Graus Morales et al. [14] reported that the mean EWL among patients with BMI < 35 kg/m2 were significantly greater than that among patients with BMI between 35 and 40 kg/m2 at 12 months after ESG. Lopez-Nava et al. [13] showed that patients with BMI > 35 kg/m2 lost greater TWL than patients with BMI ≤ 35 kg/m2 at 6 and 24 months after ESG. As with the study by Graus Morales et al. [14], our study showed that the mean EBMIL among patients with Class I obesity was greater than those with Class II obesity at 6 and 12 months. However, unlike the study by Lopez-Nava et al. [13], our study did not show a significant difference in the mean TWL between the two groups. We should note that a higher variation was observed in EBMIL among patients with Class I obesity than those with Class II obesity. This suggests that although more patients with Class I obesity may achieve their goal weight, weight loss results could be less consistent in this group of patients.

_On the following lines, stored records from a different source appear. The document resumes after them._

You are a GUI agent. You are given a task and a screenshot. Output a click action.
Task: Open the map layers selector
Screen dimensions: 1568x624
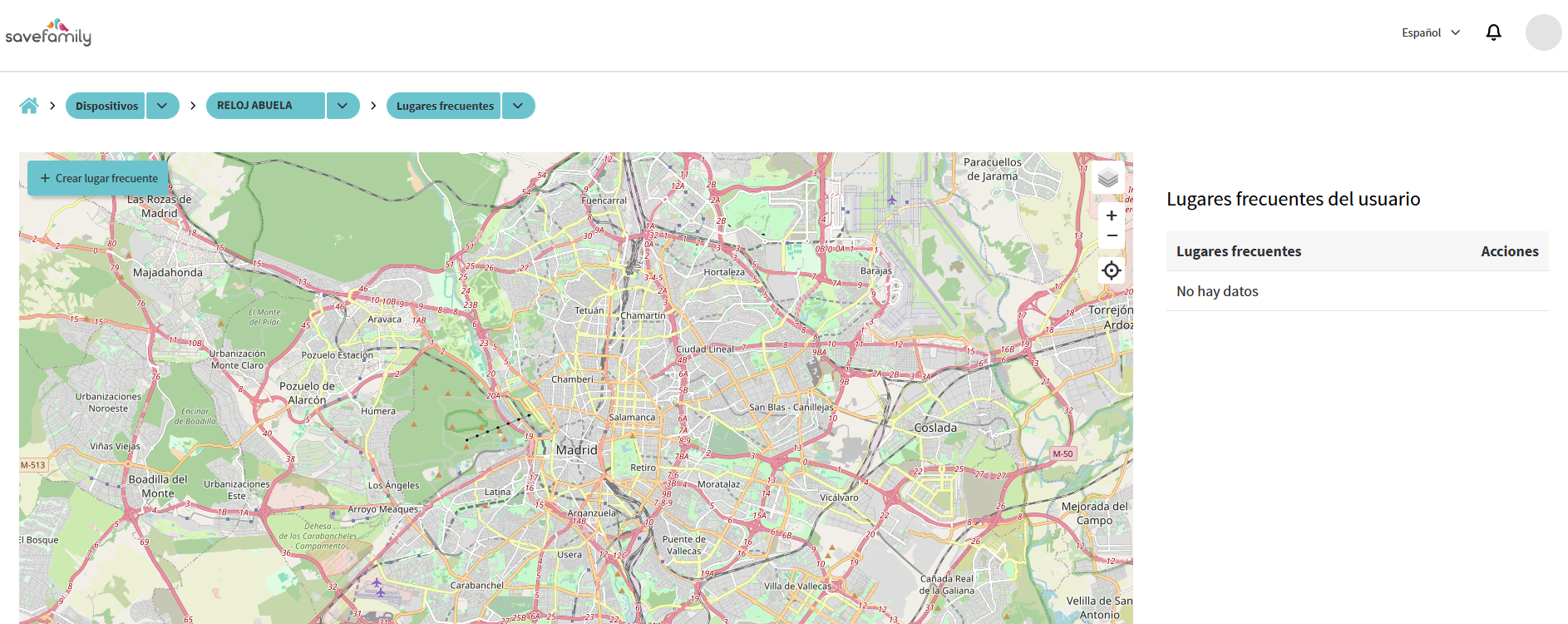1108,177
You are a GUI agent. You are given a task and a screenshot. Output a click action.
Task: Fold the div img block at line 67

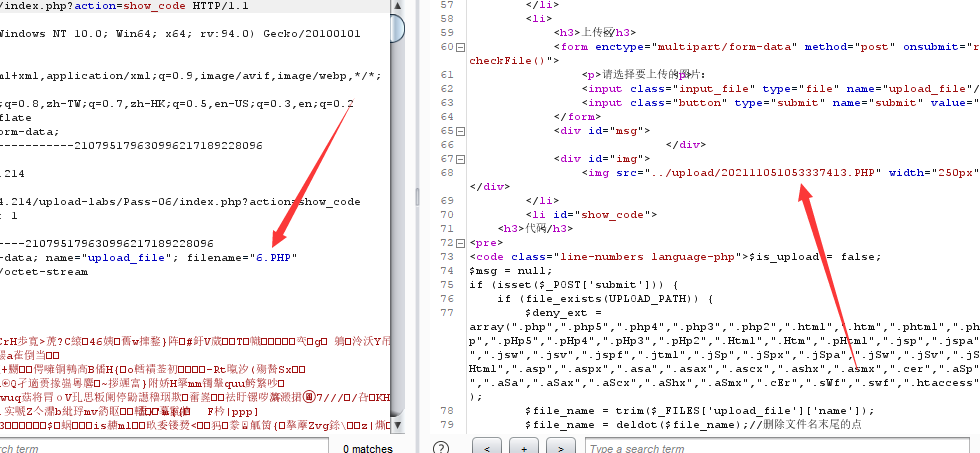point(461,158)
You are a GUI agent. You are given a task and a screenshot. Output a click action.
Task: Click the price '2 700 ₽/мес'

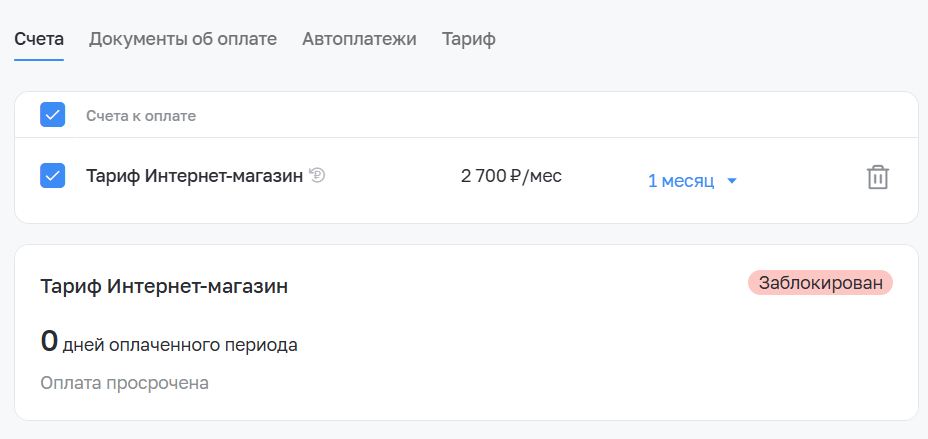pyautogui.click(x=511, y=176)
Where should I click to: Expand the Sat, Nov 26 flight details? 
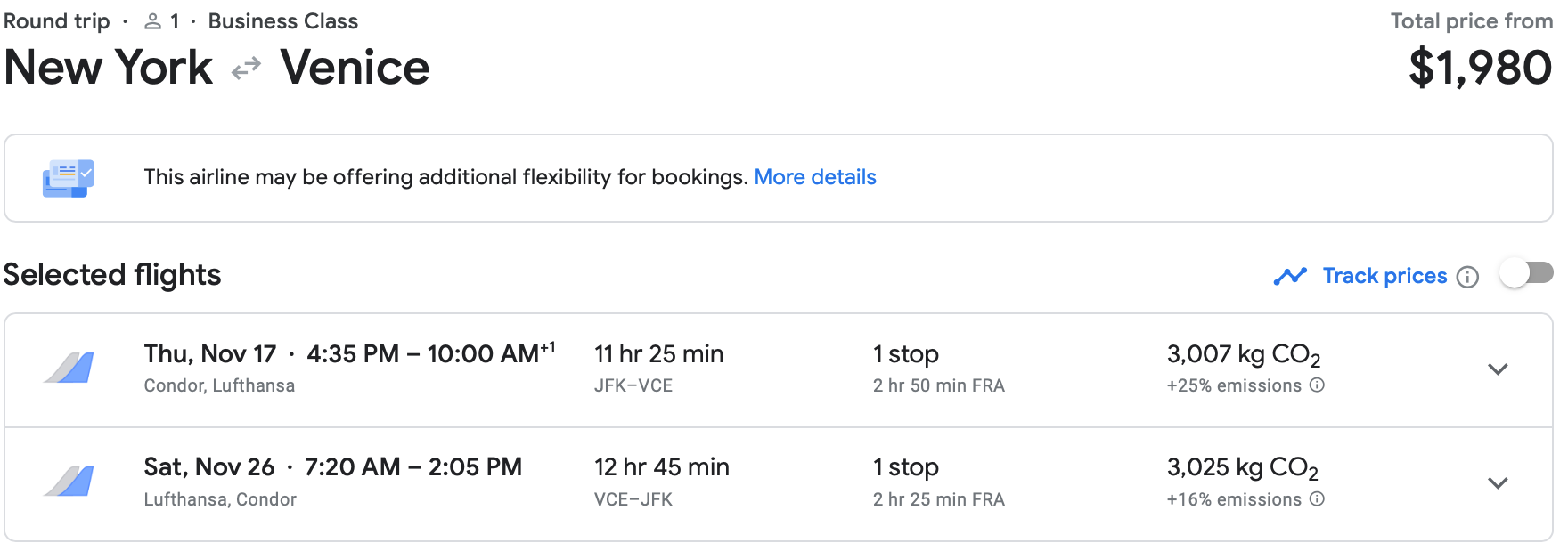point(1498,483)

ESG is generally considered safer than laparoscopic procedures; nevertheless, the outcomes of ESG could vary due to multifactorial reasons that ‘likely involve technical and patient-specific factors’ [29]. The experience and specialization of the executing endoscopists may also play a role. Furthermore, a laparoscopic procedure that is technically similar to ESG—laparoscopic gastric fundoplication—showed failure of weight loss that was associated with higher postoperative hunger sensation [30, 31]. Compared to LSG, laparoscopic gastric fundoplication was less effective in long-term weight loss [32].

This study is limited by short follow-up time. Although the study included a large number of prospectively followed patients, we lack information about 47% of patients at 1-year. A randomized study on ESG with a longer follow-up would provide more information on the sustainability of the weight loss. Furthermore, to better address the need for Class I and II obesity population, a more thorough evaluation of the metabolic impact of ESG is warranted.

Conclusions

Short-term results suggest that ESG is a safe and effective option for patients with Class I and II obesity.